■ **EXERCISE PROMPT**: Render each line of the listing below as a JSON array of strings, one string per line, with the blank lines omitted.

■ **GIVEN RECORDS**:
# # # # # # #

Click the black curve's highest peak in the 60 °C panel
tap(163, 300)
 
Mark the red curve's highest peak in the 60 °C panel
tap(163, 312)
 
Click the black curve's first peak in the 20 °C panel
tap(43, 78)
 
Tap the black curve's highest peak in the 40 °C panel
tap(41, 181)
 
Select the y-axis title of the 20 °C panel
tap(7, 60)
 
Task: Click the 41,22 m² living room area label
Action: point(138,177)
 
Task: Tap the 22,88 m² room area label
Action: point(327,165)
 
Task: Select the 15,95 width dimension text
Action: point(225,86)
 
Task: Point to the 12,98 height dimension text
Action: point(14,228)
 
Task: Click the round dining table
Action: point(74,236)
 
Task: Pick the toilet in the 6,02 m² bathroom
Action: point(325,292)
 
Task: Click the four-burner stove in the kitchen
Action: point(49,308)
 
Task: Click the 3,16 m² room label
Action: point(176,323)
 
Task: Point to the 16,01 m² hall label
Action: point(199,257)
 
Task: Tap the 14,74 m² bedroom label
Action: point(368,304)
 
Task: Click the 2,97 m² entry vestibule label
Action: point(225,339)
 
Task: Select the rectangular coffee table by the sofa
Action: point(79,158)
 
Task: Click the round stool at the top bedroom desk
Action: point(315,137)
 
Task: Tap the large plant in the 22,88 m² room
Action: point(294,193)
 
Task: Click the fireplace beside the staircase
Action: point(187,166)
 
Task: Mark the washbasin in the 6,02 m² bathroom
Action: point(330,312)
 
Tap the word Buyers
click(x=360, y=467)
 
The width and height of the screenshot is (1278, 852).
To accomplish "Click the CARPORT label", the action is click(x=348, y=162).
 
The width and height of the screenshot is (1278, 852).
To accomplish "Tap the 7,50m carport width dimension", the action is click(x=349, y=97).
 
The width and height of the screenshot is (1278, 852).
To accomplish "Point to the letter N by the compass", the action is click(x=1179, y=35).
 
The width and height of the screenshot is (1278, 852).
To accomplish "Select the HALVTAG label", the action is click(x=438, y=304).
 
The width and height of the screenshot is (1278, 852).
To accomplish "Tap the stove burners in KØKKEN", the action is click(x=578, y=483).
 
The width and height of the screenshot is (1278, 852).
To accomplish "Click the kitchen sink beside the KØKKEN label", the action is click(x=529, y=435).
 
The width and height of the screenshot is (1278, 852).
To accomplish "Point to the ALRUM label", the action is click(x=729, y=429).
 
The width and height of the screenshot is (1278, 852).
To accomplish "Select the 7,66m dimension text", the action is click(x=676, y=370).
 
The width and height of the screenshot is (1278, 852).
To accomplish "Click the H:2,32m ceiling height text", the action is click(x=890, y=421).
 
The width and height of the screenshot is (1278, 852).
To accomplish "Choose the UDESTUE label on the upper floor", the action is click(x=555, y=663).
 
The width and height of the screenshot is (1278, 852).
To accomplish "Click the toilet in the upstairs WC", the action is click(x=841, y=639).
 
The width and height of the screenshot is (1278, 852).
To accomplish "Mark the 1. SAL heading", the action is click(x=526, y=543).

# # # # # # #

■ **FULL RESPONSE**:
[
  "Click the black curve's highest peak in the 60 °C panel",
  "tap(163, 300)",
  "Mark the red curve's highest peak in the 60 °C panel",
  "tap(163, 312)",
  "Click the black curve's first peak in the 20 °C panel",
  "tap(43, 78)",
  "Tap the black curve's highest peak in the 40 °C panel",
  "tap(41, 181)",
  "Select the y-axis title of the 20 °C panel",
  "tap(7, 60)",
  "Task: Click the 41,22 m² living room area label",
  "Action: point(138,177)",
  "Task: Tap the 22,88 m² room area label",
  "Action: point(327,165)",
  "Task: Select the 15,95 width dimension text",
  "Action: point(225,86)",
  "Task: Point to the 12,98 height dimension text",
  "Action: point(14,228)",
  "Task: Click the round dining table",
  "Action: point(74,236)",
  "Task: Pick the toilet in the 6,02 m² bathroom",
  "Action: point(325,292)",
  "Task: Click the four-burner stove in the kitchen",
  "Action: point(49,308)",
  "Task: Click the 3,16 m² room label",
  "Action: point(176,323)",
  "Task: Point to the 16,01 m² hall label",
  "Action: point(199,257)",
  "Task: Tap the 14,74 m² bedroom label",
  "Action: point(368,304)",
  "Task: Click the 2,97 m² entry vestibule label",
  "Action: point(225,339)",
  "Task: Select the rectangular coffee table by the sofa",
  "Action: point(79,158)",
  "Task: Click the round stool at the top bedroom desk",
  "Action: point(315,137)",
  "Task: Tap the large plant in the 22,88 m² room",
  "Action: point(294,193)",
  "Task: Click the fireplace beside the staircase",
  "Action: point(187,166)",
  "Task: Mark the washbasin in the 6,02 m² bathroom",
  "Action: point(330,312)",
  "Tap the word Buyers",
  "click(x=360, y=467)",
  "The width and height of the screenshot is (1278, 852).",
  "To accomplish \"Click the CARPORT label\", the action is click(x=348, y=162).",
  "The width and height of the screenshot is (1278, 852).",
  "To accomplish \"Tap the 7,50m carport width dimension\", the action is click(x=349, y=97).",
  "The width and height of the screenshot is (1278, 852).",
  "To accomplish \"Point to the letter N by the compass\", the action is click(x=1179, y=35).",
  "The width and height of the screenshot is (1278, 852).",
  "To accomplish \"Select the HALVTAG label\", the action is click(x=438, y=304).",
  "The width and height of the screenshot is (1278, 852).",
  "To accomplish \"Tap the stove burners in KØKKEN\", the action is click(x=578, y=483).",
  "The width and height of the screenshot is (1278, 852).",
  "To accomplish \"Click the kitchen sink beside the KØKKEN label\", the action is click(x=529, y=435).",
  "The width and height of the screenshot is (1278, 852).",
  "To accomplish \"Point to the ALRUM label\", the action is click(x=729, y=429).",
  "The width and height of the screenshot is (1278, 852).",
  "To accomplish \"Select the 7,66m dimension text\", the action is click(x=676, y=370).",
  "The width and height of the screenshot is (1278, 852).",
  "To accomplish \"Click the H:2,32m ceiling height text\", the action is click(x=890, y=421).",
  "The width and height of the screenshot is (1278, 852).",
  "To accomplish \"Choose the UDESTUE label on the upper floor\", the action is click(x=555, y=663).",
  "The width and height of the screenshot is (1278, 852).",
  "To accomplish \"Click the toilet in the upstairs WC\", the action is click(x=841, y=639).",
  "The width and height of the screenshot is (1278, 852).",
  "To accomplish \"Mark the 1. SAL heading\", the action is click(x=526, y=543)."
]